Consigne:
Pour chacune des affirmations suivantes, indiquez par oui ou par non si elle concorde avec l'extrait sur la dette grecque ci-dessous, en citant les mots décisifs du texte : 1. La décote a été acceptée par près de 86 pour cent des créanciers. 2. La décote permettra d'éviter la faillite de l'État grec. 3. Le paiement de CDS induit par la restructuration s'élève à 3 milliards de dollars.

#### Extrait du texte

La décote qui a été acceptée jeudi soir par près de 86 pour cent des créanciers n'empêchera pas la faillite de l'Etat grec. Elle ne fait que la reporter en transférant les coûts d'une banqueroute du secteur privé vers le secteur public à qui incombera environ trois-quarts de la dette grecque.

En effet, l'ISDA (International Swaps & Derivatives Association) a décrété vendredi que, parce que certains détenteurs privés d'obligations ont été obligés d'activer les CDS (Credit Default Swap), la restructuration constituait un « événement de crédit » en induisant le paiement de 3 milliards de dollars de CDS sur les obligations grecques. Ceci souligne le fait que l'accord n'a pas résolu la crise financière européenne et mondiale mais a créé les conditions pour son intensification, à commencer par une nouvelle attaque spéculative sur les dettes du Portugal, de l'Espagne, de l'Italie et même de la France.

########
#### Données sources

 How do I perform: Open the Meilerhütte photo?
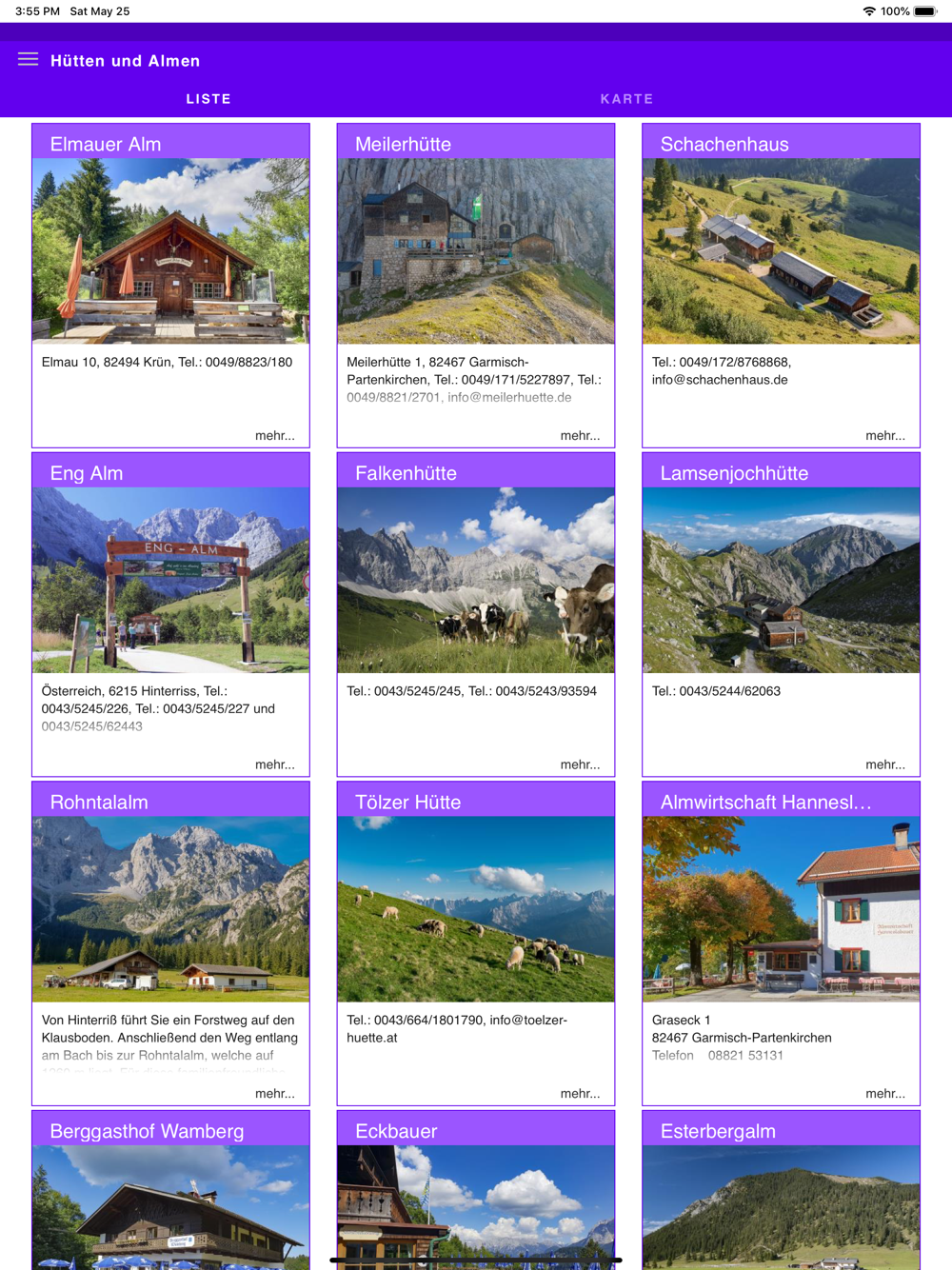(476, 251)
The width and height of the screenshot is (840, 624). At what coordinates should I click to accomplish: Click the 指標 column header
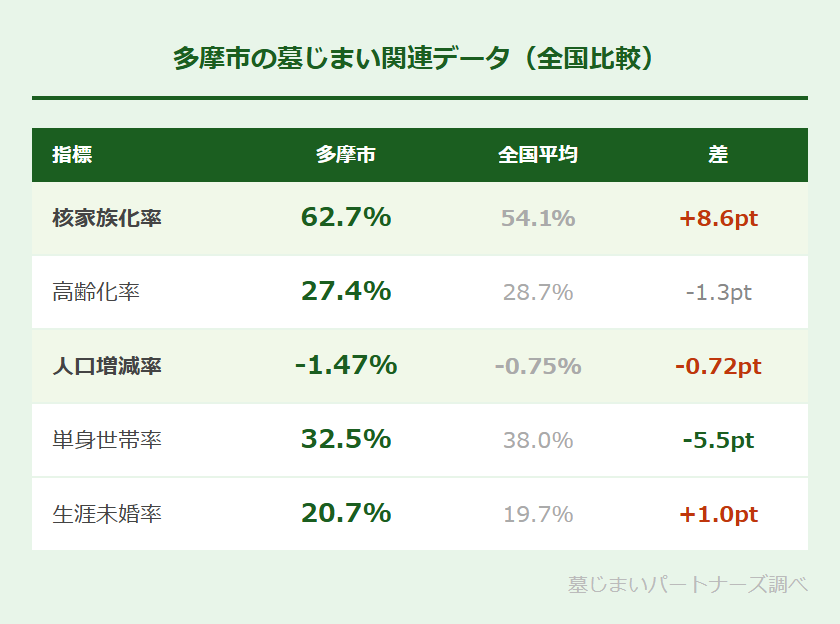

########

Réponse attendue:
1. Oui : « acceptée jeudi soir par près de 86 pour cent des créanciers ».
2. Non : « n'empêchera pas la faillite de l'Etat grec ».
3. Oui : « le paiement de 3 milliards de dollars de CDS sur les obligations grecques ».